Logo Questions Linux Laravel Mysql Ubuntu Git Menu
 

Where is git Fetch data stored?

Tags:

git

I'm new to git and I'm trying to understand the concepts of it.

refspec - as far as I understood maps the server branches to the "local" destination branches.

I wrote "local" because if we do 'git fetch' they do not merge with our working copy or staging area they are kept elsewhere.

So my questions are

A) Are they stored at .git/refs/remotes/origin/(branches)?

B) If yes is the content of each .git/refs/remotes/origin/(branch) a reference/ID to the place where the changes are in the server?

In one of the branches in .git/refs/remotes/origin/ I find this: 761db53af177ecfd9c9b14511360537e041ebed7

C) When we do a commit where are the changes save?

are they stored in the .git/objects ?

like image 518
Nelssen Avatar asked Jul 02 '16 21:07

Nelssen


Video Answer


1 Answers

These are answered elsewhere, piecemeal, but I'll go ahead and put in an short1 all-in-one answer here:

refspec - as far as I understood maps the server branches to the "local" destination branches

This is an effect, not a definition.

The definition of a refspec is simply a pair of reference names, separated by a colon :, and with an optional leading plus sign +. The reference name on the left of the colon is the source and the name on the right is the destination. If the leading plus sign is present, the refspec says that Git should do a "forced update", i.e., update a reference even if it's not a fast-forward (branch references) or is naturally disallowed (for tags).

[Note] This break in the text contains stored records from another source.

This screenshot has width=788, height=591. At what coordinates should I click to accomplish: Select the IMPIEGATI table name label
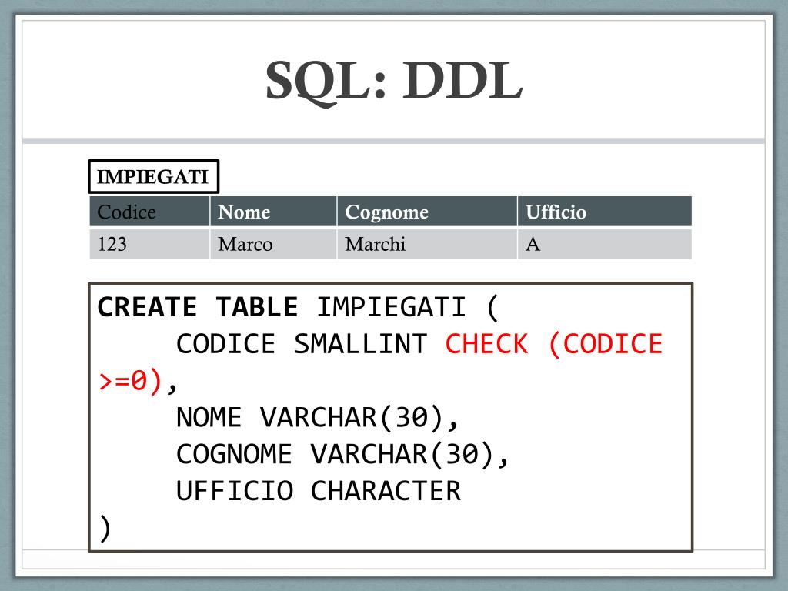tap(153, 176)
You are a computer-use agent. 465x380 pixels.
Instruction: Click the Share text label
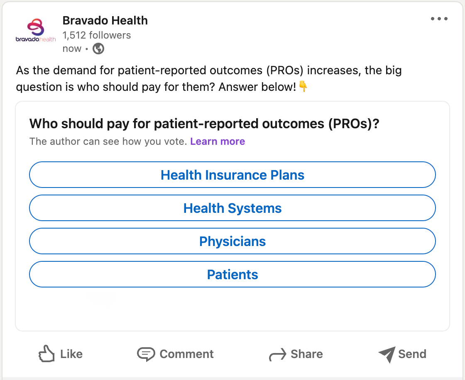coord(306,354)
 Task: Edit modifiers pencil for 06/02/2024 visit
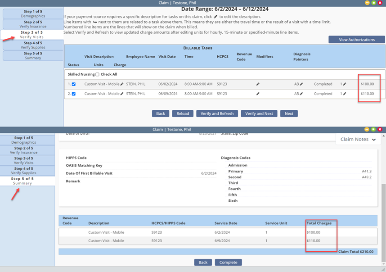[x=258, y=84]
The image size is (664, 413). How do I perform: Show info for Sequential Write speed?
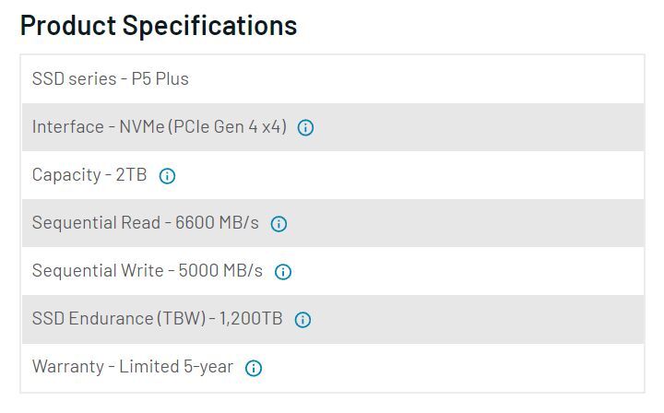click(x=283, y=272)
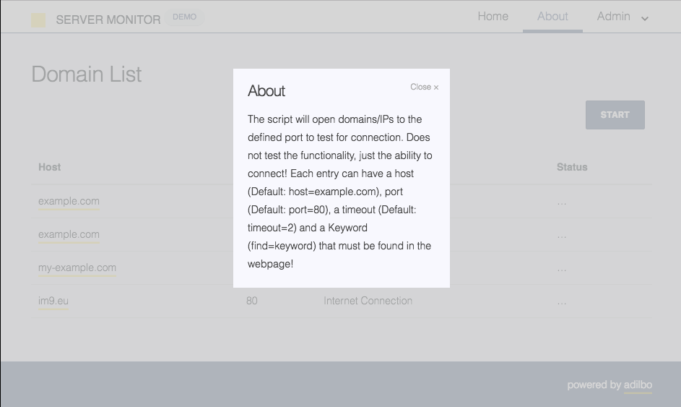681x407 pixels.
Task: Click the DEMO badge
Action: tap(185, 17)
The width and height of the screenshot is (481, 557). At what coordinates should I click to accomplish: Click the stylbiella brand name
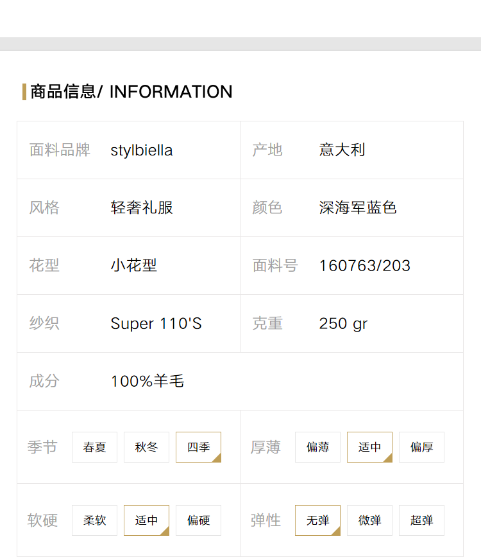[x=142, y=150]
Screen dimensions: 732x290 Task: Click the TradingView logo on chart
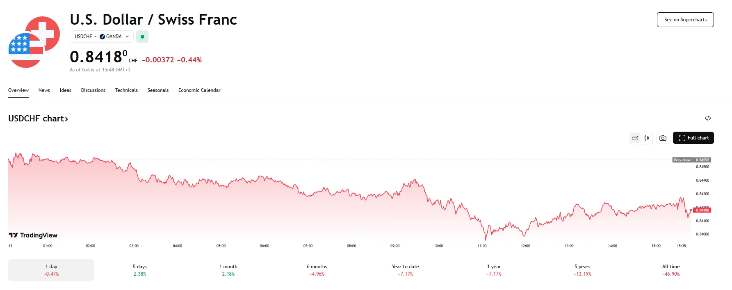[x=33, y=235]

Refspecs are used for both git fetch and git push. Omitting one of the parts has different effects in the different commands, so it's easiest to work with refspecs that are complete on both sides. When used with git fetch, the source is indeed the server's reference (usually a branch-name, but you may copy tags, notes, or any other reference the server exposes—and by default, servers expose everything). The destination is, as you surmised, your own local reference, likewise usually a branch-name.

Your first question:

A) Are they stored at .git/refs/remotes/origin/(branches)?

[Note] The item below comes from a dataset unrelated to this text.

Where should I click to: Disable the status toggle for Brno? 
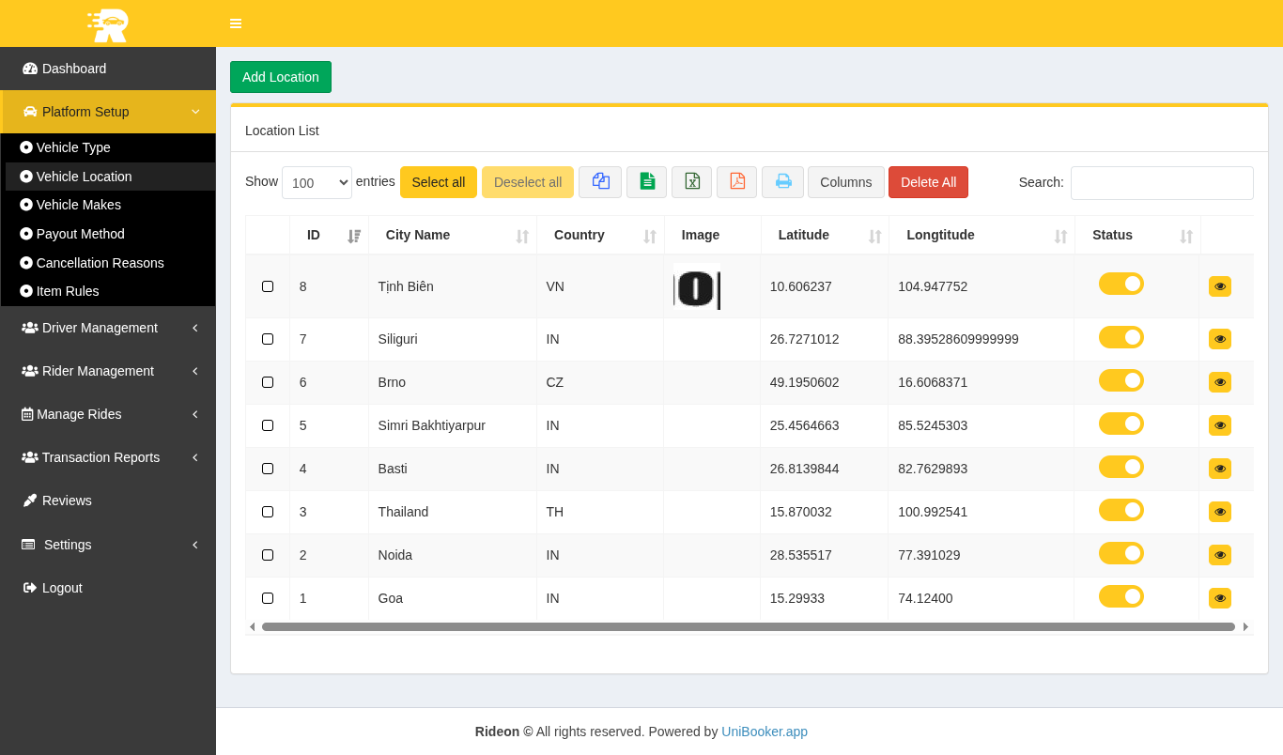(1121, 380)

By default, yes. But note several caveats:

  • To find the .git directory, use git rev-parse --show-toplevel or git rev-parse --show-cdup in case you are in a sub-directory.
  • Reference names may be packed, in which case they are not stored in their own individual files.
  • Git is (internally) evolving a pluggable back-end for ref-names, so even the above is subject to change: to resolve or update ref-names from scripts, you should use Git's "plumbing" commands, namely git rev-parse, git symbolic-ref, and git update-ref.

The "by default" part of the qualifier above is because the destination name is actually a configuration item. For the remote named origin, git fetch defaults to using the configured remote.origin.fetch value:

$ cd [path to git repo for git]
$ git config --get-all remote.origin.fetch
+refs/heads/*:refs/remotes/origin/*
$ cd [path to git repo for FreeBSD]
$ git config --get-all remote.origin.fetch
+refs/heads/*:refs/remotes/origin/*
+refs/notes/*:refs/notes/origin/*
$ 

As the above shows, you can have more than one fetch configuration for any given remote.

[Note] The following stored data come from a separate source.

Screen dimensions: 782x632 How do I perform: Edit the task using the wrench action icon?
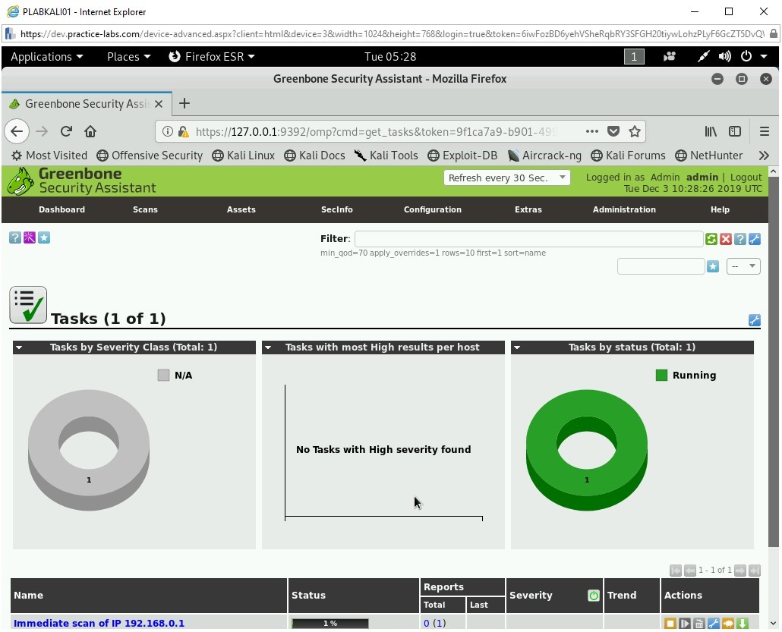[714, 624]
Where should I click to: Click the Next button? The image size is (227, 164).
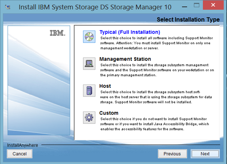(205, 154)
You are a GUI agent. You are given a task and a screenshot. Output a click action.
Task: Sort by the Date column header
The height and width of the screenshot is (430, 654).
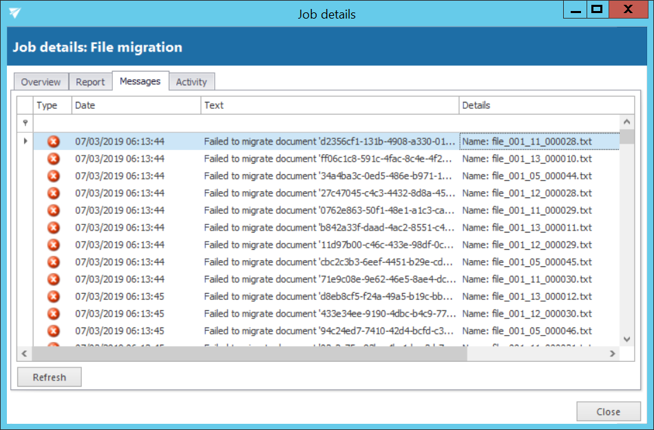pos(136,105)
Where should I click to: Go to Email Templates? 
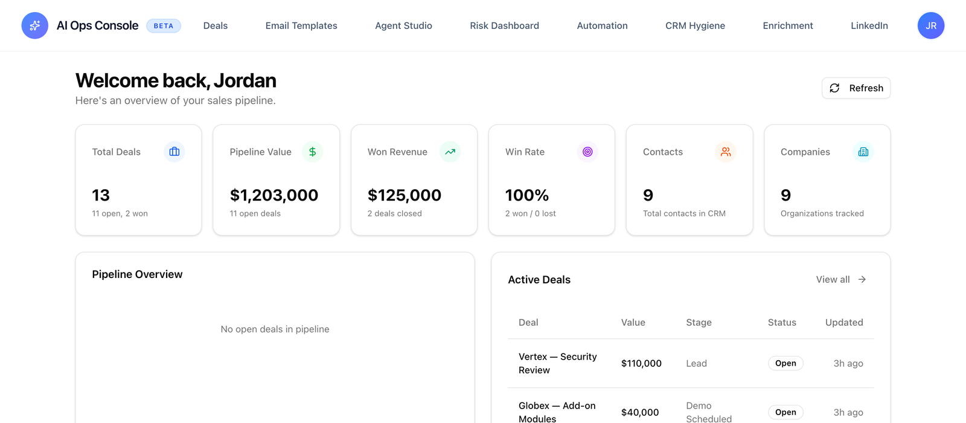coord(301,25)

(For a remote named $rem, use git config --get-all remote.$rem.fetch to see its default fetch refspecs.)

As the above also shows, fetch refspecs may contain wildcard * characters. These work much like shell (sh, bash, zsh, etc) "glob" characters, except that in older versions of Git2 they are restricted to appearing immediately after a slash / (e.g., refs/heads/pr* would be forbidden), and of course when they appear on the destination side they just expand back to whatever they matched on the source side, so they must be paired up.

B) If yes is the content of each .git/refs/remotes/origin/(branch) a reference/ID to the place where the changes are in the server?

Sort of: it is an object identifier. (The exact form of this question implies a false assumption, which we'll get to in a moment.)

Because refs/remotes/origin/$branch is a remote-tracking branch name (and is therefore a copy of a refs/heads/ name-space branch name), it must in fact point to3 a commit object. Note that the location of the name, in refs/, determines the type of reference. It's the type-of-reference that implies the object type: most names generally should point to commit objects, but tag names may point to any of the four basic object types. (The four types are commit, tree, blob, and tag or "annotated tag"; tags names usually should point directly to commits, or to annotated tag objects. A commit points to parent commits and to one tree; trees point to blobs and additional trees; and blobs contain file contents. See also the answer to question C.)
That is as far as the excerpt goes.